• **Problem to solve**: I'd like the line containing "Напитки (79, 279)" and each line that follows, through the last line of the material, set down exactly as they are, and no others.

☆ ☆ ☆ ☆ ☆ ☆ ☆

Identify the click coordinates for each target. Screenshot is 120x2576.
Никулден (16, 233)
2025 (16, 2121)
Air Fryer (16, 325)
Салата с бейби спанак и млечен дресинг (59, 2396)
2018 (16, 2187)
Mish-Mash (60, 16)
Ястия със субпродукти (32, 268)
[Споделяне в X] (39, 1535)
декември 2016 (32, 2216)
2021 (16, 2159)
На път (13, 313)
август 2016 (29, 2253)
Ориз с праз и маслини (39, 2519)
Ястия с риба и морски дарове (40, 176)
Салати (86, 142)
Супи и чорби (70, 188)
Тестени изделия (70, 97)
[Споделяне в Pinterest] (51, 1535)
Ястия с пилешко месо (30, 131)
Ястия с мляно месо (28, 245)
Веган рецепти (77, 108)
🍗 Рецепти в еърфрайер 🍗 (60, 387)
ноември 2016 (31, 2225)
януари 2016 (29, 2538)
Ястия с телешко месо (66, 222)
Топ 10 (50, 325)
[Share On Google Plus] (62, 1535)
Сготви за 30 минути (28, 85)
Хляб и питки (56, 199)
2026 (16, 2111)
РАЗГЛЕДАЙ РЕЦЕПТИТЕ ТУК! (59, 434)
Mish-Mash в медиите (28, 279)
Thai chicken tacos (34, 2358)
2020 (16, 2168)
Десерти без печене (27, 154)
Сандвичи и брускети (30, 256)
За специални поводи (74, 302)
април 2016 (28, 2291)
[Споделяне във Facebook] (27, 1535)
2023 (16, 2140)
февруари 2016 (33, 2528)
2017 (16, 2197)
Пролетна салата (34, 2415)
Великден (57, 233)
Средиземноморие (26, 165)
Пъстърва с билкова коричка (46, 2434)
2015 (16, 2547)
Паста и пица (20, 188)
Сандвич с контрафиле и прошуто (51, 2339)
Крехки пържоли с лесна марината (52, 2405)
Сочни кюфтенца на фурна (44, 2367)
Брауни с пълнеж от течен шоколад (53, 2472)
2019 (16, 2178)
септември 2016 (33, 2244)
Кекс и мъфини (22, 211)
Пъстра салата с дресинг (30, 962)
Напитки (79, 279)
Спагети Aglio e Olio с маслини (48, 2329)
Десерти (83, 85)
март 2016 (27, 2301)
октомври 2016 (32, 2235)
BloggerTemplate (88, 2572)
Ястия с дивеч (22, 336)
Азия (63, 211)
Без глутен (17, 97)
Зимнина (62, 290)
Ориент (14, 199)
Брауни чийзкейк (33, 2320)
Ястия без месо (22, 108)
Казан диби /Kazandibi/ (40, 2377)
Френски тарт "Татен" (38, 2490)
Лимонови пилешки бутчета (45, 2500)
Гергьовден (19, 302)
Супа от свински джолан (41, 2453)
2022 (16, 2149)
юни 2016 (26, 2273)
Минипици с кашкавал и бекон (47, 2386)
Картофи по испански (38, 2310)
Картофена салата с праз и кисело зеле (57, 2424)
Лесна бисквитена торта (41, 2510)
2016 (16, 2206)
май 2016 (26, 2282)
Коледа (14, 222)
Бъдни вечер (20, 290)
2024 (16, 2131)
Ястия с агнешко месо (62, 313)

☆ ☆ ☆ ☆ ☆ ☆ ☆

• **Solution to this exercise**:
Напитки (79, 279)
Спагети Aglio e Olio с маслини (48, 2329)
Десерти (83, 85)
март 2016 (27, 2301)
октомври 2016 (32, 2235)
BloggerTemplate (88, 2572)
Ястия с дивеч (22, 336)
Азия (63, 211)
Без глутен (17, 97)
Зимнина (62, 290)
Ориент (14, 199)
Брауни чийзкейк (33, 2320)
Ястия без месо (22, 108)
Казан диби /Kazandibi/ (40, 2377)
Френски тарт "Татен" (38, 2490)
Лимонови пилешки бутчета (45, 2500)
Гергьовден (19, 302)
Супа от свински джолан (41, 2453)
2022 (16, 2149)
юни 2016 (26, 2273)
Минипици с кашкавал и бекон (47, 2386)
Картофи по испански (38, 2310)
Картофена салата с праз и кисело зеле (57, 2424)
Лесна бисквитена торта (41, 2510)
2016 (16, 2206)
май 2016 (26, 2282)
Коледа (14, 222)
Бъдни вечер (20, 290)
2024 (16, 2131)
Ястия с агнешко месо (62, 313)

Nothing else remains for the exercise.